• Stated task 1
Repeat the mailing list message about indexing PDF files from "From: Bill Moseley" to "what to index.".
• Stated task 2
Answer these questions about the mailing list message about indexing PDF files:
(a) What error did wget report when fetching the PDF from the site?
(b) Which file in the prog-bin directory holds examples of what a spider configuration can do?
(c) What error message appeared right after "Writing main index..."?

• Text provided
Skip to main content.
home | support | download

Back to List Archive

Re: index pdf files with spider.pl

From: Bill Moseley <moseley(at)not-real.hank.org>
Date: Wed May 07 2003 - 20:27:08 GMT
On Wed, May 07, 2003 at 11:31:09AM -0700, Jean Mao wrote:
> Hello, I was trying to index pdf files on our webserver but failed.

"Failed" is only one notch above "doesn't work" for descriptive terms... ;)

> swish-e -c biowulf.conf -S prog -v 0 -f biowulf.index
> 
> the biowulf.conf I used looks like this:
> 
> IndexDir ./prog-bin/spider.pl
> # Tell the spider what to index.
> ReplaceRules remove "http://"

> SwishProgParameters default http://biowulf.nih.gov

The "default" setting for spider only fetches text.html, for example using "default" I get a
message like:

  http://localhost/test.pdf application/pdf != (text/html text/plain)

I do not know if that's your problem or not.

Now, trying with a PDF at your site I get something different:

moseley@bumby:~$ swish-e -c f.conf  -T indexed_words -S prog
Indexing Data Source: "External-Program"
Indexing "/home/moseley/swish-e/prog-bin/spider.pl"
/home/moseley/swish-e/prog-bin/spider.pl: Reading parameters from 'default'

Summary for: http://biowulf.nih.gov/pbsdoc/pbs_user_guide.pdf
Unique URLs: 1  (1.0/sec)
Removing very common words...
no words removed.
Writing main index...
err: No unique words indexed!
.

First let's see if I can fetch the document:

moseley(at)not-real.bumby:~$ wget http://biowulf.nih.gov/pbsdoc/pbs_user_guide.pdf
--12:58:18--  http://biowulf.nih.gov/pbsdoc/pbs_user_guide.pdf
           => `pbs_user_guide.pdf'
Resolving biowulf.nih.gov... done.
Connecting to biowulf.nih.gov[128.231.2.11]:80... connected.
HTTP request sent, awaiting response... 403 Forbidden
12:58:18 ERROR 403: Forbidden.

Ignoring that problem, what you need is a spider configuration that knows what to do with 
PDF files.  In the prog-bin directory is SwishSpiderConfig.pl.  That has examples of what 
you can do.

(This will be easier in the next release of swish.)

Here's a complete config you can modify.  The command I'm using is:

  $ swish-e -c f.conf -S prog

f.conf
------

$ cat f.conf

IndexDir /home/moseley/swish-e/prog-bin/spider.pl

ReplaceRules remove "http://"

• Recorded data
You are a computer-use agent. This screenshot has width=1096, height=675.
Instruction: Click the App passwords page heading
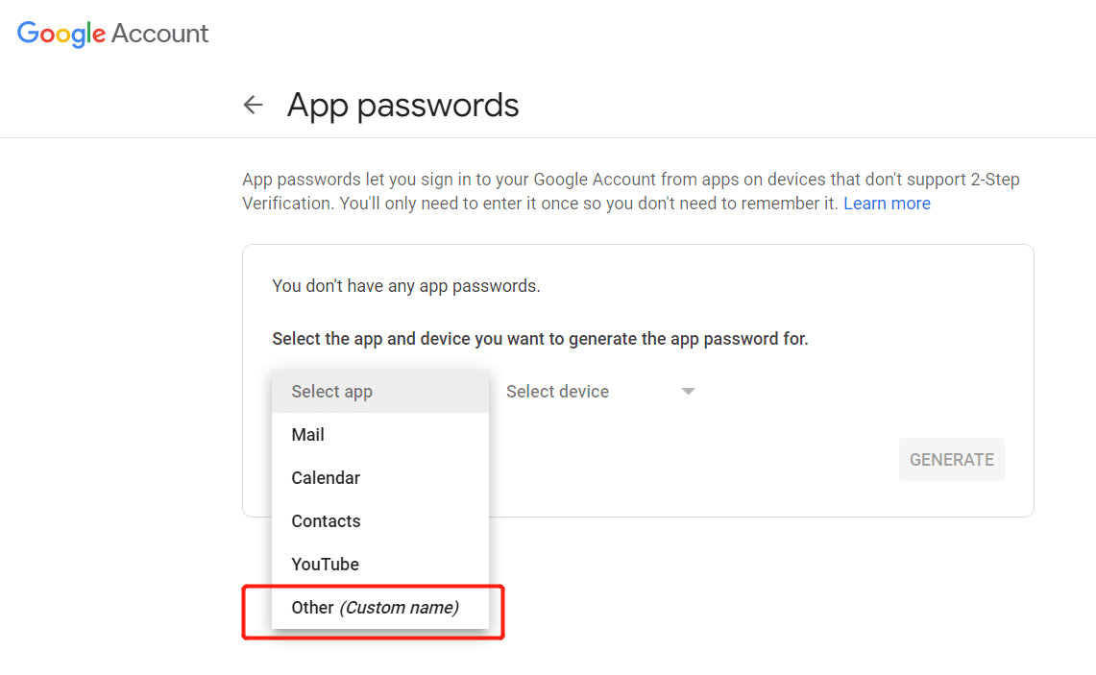click(402, 106)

• Response 1
From: Bill Moseley <moseley(at)not-real.hank.org>
Date: Wed May 07 2003 - 20:27:08 GMT
On Wed, May 07, 2003 at 11:31:09AM -0700, Jean Mao wrote:
> Hello, I was trying to index pdf files on our webserver but failed.

"Failed" is only one notch above "doesn't work" for descriptive terms... ;)

> swish-e -c biowulf.conf -S prog -v 0 -f biowulf.index
> 
> the biowulf.conf I used looks like this:
> 
> IndexDir ./prog-bin/spider.pl
> # Tell the spider what to index.

• Response 2
(a) 403 Forbidden.
(b) SwishSpiderConfig.pl.
(c) "err: No unique words indexed!"